◆ Work instructions
Restate each record word for word, from the first to the last.

___

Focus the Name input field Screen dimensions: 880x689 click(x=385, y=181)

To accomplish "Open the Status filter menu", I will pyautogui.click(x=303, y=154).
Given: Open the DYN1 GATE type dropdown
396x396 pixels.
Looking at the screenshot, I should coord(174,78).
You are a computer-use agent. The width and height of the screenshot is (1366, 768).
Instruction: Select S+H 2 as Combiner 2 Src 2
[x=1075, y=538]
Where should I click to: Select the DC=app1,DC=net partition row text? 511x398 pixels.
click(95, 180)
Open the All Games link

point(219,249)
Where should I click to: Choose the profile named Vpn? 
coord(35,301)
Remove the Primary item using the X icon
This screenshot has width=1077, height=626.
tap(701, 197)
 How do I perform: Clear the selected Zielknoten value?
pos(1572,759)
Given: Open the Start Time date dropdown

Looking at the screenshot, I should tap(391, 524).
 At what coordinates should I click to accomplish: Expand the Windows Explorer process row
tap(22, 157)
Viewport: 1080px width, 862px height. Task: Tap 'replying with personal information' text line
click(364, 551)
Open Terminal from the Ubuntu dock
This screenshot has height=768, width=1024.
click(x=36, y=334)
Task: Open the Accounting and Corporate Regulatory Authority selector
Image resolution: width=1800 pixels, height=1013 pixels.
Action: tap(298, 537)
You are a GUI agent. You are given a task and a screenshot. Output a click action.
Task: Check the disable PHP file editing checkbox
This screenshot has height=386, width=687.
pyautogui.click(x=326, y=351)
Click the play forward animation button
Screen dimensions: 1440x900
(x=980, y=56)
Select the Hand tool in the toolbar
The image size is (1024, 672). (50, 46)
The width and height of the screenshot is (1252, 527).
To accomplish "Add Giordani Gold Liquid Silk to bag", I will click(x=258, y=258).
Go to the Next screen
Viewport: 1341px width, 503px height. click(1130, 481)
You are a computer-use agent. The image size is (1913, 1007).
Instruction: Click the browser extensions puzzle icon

___

◆ Worked solution
Focus the Name input field Screen dimensions: 880x689 click(x=385, y=181)

To accomplish "Open the Status filter menu", I will pyautogui.click(x=303, y=154).
Given: Open the DYN1 GATE type dropdown
396x396 pixels.
Looking at the screenshot, I should coord(174,78).
You are a computer-use agent. The width and height of the screenshot is (1366, 768).
Instruction: Select S+H 2 as Combiner 2 Src 2
[x=1075, y=538]
Where should I click to: Select the DC=app1,DC=net partition row text? 511x398 pixels.
click(95, 180)
Open the All Games link

point(219,249)
Where should I click to: Choose the profile named Vpn? 
coord(35,301)
Remove the Primary item using the X icon
This screenshot has width=1077, height=626.
tap(701, 197)
 How do I perform: Clear the selected Zielknoten value?
pos(1572,759)
Given: Open the Start Time date dropdown

Looking at the screenshot, I should tap(391, 524).
 At what coordinates should I click to accomplish: Expand the Windows Explorer process row
tap(22, 157)
Viewport: 1080px width, 862px height. Task: Tap 'replying with personal information' text line
click(364, 551)
Open Terminal from the Ubuntu dock
This screenshot has height=768, width=1024.
click(x=36, y=334)
Task: Open the Accounting and Corporate Regulatory Authority selector
Image resolution: width=1800 pixels, height=1013 pixels.
Action: tap(298, 537)
You are a GUI agent. You are given a task and a screenshot. Output a click action.
Task: Check the disable PHP file editing checkbox
This screenshot has height=386, width=687.
pyautogui.click(x=326, y=351)
Click the play forward animation button
Screen dimensions: 1440x900
(x=980, y=56)
Select the Hand tool in the toolbar
The image size is (1024, 672). (50, 46)
The width and height of the screenshot is (1252, 527).
To accomplish "Add Giordani Gold Liquid Silk to bag", I will click(x=258, y=258).
Go to the Next screen
Viewport: 1341px width, 503px height. click(1130, 481)
You are a computer-use agent. The image size is (1913, 1007).
Instruction: Click the browser extensions puzzle icon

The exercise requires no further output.